The End Dress Codes collective would like to see an end to Jordan Peterson’s employment at the University of Toronto, for a variety of reasons.

First, we’re a bunch of Social Justice Warriors — what did you expect?

Second, some of us are U of T alumni, and some of us are current U of T students. We care about the institution, and about the climate on campus.

Third, some of us have taught students who were transitioning, and some of us have taught students who waited until they graduated — and, in some cases, moved on to supposedly safer post-secondary institutions — to transition. We know how vulnerable, and how brave, nonbinary and transgender youth are, and we care about what happens to them, both inside and outside of our classrooms.

Fourth, school dress codes are, in part, a trans issue.
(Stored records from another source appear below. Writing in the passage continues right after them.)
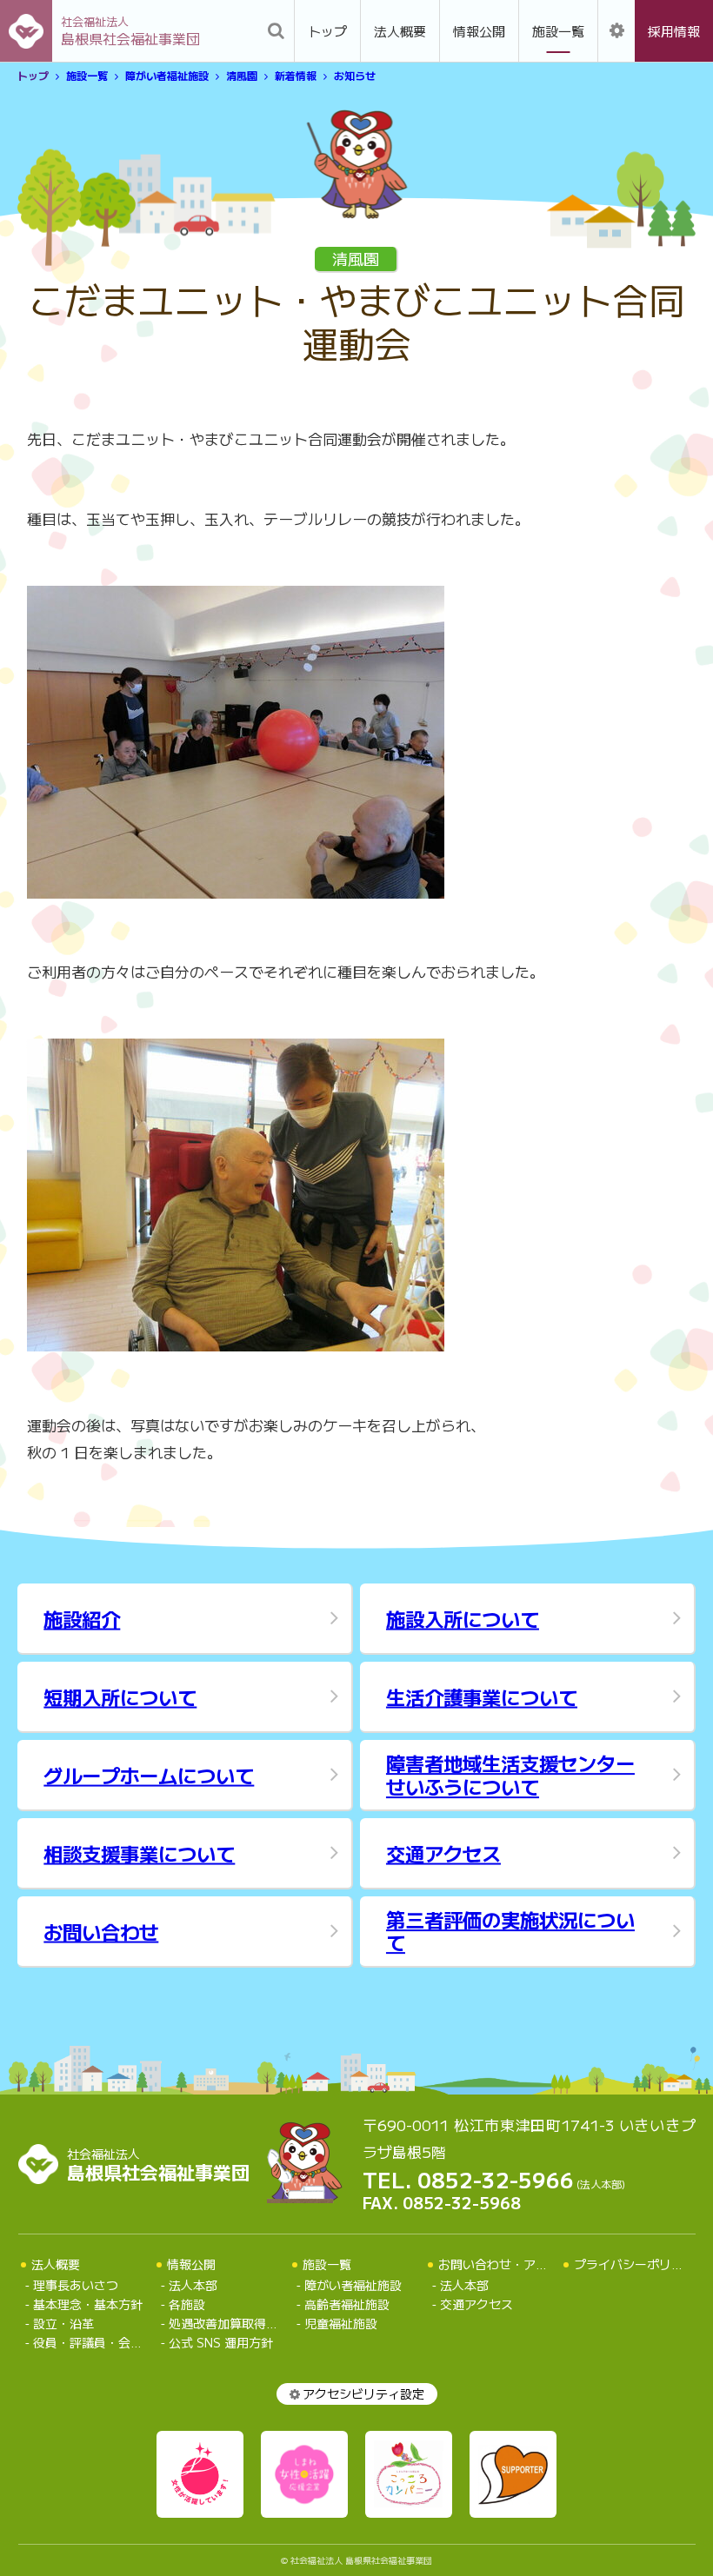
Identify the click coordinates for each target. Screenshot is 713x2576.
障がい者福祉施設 (167, 76)
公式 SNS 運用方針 (221, 2342)
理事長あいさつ (75, 2285)
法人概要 (400, 31)
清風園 (241, 76)
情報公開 (479, 31)
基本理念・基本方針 (88, 2304)
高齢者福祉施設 (347, 2304)
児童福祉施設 (340, 2323)
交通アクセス (476, 2304)
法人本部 (193, 2285)
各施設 (187, 2304)
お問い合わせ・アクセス (505, 2264)
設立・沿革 (63, 2323)
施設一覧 (558, 31)
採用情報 (674, 31)
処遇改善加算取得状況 (225, 2323)
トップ (327, 31)
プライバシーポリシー (635, 2264)
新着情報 (296, 76)
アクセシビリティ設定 (363, 2393)
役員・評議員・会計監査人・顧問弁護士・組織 (89, 2342)
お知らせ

School dress codes implicitly refer to clothing conventions based on a rigid gender binary, and school dress codes embolden school staff to police students’ gender expression. Our call for an end to school dress codes is, in part, a call for schools that affirm the existence and dignity of trans, nonbinary, and gender nonconforming students.

Fifth, we’re not even going to get into J.P.’s misogyny or his palling around with white supremacists or his doxxing of activists or his attacks on his colleagues. Suffice it to say that the man is a mess.

Please consider signing and sharing this open letter that calls for the termination of Peterson’s appointment at U of T.

And please listen to what students, especially trans and nonbinary students, have to say about this issue. Over the past week or two Kira Williams wrote her own open letter to the president of Laurier; Jay Rideout wrote an essay in Laurier’s student newspaper; the Record spoke to gender nonconforming students; Abigail Curlew wrote about recent events for Vice. In addition, both The Varsity and the McGill Daily have published editorials calling for Peterson’s termination.

In Peterson’s rhetoric, non-binary people aren’t human beings, they’re symptoms, or symbols, of postmodern neo-Marxism . . . or something. We end with Jeffrey Marsh‘s words:

If non-binary people are a metaphor for anything, it’s the chance we all have for radical self-acceptance.